Start of Block

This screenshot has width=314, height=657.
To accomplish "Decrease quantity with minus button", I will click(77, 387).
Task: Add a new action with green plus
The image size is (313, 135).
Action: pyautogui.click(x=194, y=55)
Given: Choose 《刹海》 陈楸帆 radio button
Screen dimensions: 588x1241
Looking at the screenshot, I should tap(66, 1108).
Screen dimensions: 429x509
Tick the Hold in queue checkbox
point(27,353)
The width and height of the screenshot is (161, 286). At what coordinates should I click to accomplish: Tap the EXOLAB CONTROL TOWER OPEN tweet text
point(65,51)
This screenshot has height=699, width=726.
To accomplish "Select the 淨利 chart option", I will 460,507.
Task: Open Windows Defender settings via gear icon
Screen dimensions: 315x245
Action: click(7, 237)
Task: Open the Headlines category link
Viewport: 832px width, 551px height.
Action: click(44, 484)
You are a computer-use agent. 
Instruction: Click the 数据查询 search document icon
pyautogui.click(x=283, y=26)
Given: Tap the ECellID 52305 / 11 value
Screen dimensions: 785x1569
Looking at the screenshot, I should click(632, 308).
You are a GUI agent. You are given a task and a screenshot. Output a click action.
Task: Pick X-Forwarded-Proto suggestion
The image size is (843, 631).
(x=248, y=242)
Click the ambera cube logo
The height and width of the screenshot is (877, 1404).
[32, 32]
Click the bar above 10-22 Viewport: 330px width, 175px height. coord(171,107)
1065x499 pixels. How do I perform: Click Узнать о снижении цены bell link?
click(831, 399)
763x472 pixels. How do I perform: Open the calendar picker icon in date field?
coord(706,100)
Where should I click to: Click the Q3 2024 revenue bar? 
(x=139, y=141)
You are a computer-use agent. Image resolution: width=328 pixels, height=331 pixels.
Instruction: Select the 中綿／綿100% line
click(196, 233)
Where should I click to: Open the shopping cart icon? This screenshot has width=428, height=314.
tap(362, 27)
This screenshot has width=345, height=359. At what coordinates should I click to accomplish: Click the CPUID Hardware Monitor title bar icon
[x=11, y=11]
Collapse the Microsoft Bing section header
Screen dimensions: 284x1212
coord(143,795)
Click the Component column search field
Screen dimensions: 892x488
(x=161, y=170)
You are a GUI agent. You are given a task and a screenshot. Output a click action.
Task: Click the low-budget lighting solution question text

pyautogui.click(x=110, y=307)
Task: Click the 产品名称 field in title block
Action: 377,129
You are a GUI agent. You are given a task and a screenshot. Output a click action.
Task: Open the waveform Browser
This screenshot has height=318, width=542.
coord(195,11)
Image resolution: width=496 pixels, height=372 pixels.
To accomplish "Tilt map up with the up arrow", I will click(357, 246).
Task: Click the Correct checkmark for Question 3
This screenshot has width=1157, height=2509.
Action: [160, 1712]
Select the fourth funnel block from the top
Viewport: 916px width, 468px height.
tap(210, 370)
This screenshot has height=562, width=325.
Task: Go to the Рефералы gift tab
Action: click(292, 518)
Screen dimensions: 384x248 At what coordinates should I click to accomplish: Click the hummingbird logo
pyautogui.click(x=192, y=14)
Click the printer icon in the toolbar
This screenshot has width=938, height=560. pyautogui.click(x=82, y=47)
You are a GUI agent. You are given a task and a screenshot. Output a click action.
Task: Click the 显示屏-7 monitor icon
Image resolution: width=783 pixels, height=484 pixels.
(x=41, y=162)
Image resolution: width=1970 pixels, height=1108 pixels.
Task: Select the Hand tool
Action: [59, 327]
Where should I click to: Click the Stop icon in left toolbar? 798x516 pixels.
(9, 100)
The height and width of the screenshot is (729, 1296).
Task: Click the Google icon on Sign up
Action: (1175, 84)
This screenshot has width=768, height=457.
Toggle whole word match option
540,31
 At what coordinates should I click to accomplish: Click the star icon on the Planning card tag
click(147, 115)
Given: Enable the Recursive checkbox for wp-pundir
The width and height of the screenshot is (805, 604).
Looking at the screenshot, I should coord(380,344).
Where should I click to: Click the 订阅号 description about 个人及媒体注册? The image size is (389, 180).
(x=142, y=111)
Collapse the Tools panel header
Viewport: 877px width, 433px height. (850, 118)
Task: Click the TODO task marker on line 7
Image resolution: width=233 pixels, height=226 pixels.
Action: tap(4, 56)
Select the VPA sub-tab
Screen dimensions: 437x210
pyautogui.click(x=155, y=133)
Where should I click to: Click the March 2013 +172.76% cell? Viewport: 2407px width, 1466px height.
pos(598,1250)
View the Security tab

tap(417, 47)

End of Block

• **Assignment**: Extract each line from the entries above that contains the string "computer".

• **Response for this exercise**:
You are a computer-use agent. 
You are a computer-use agent. Image resolution: width=328 pixels, height=331 pixels.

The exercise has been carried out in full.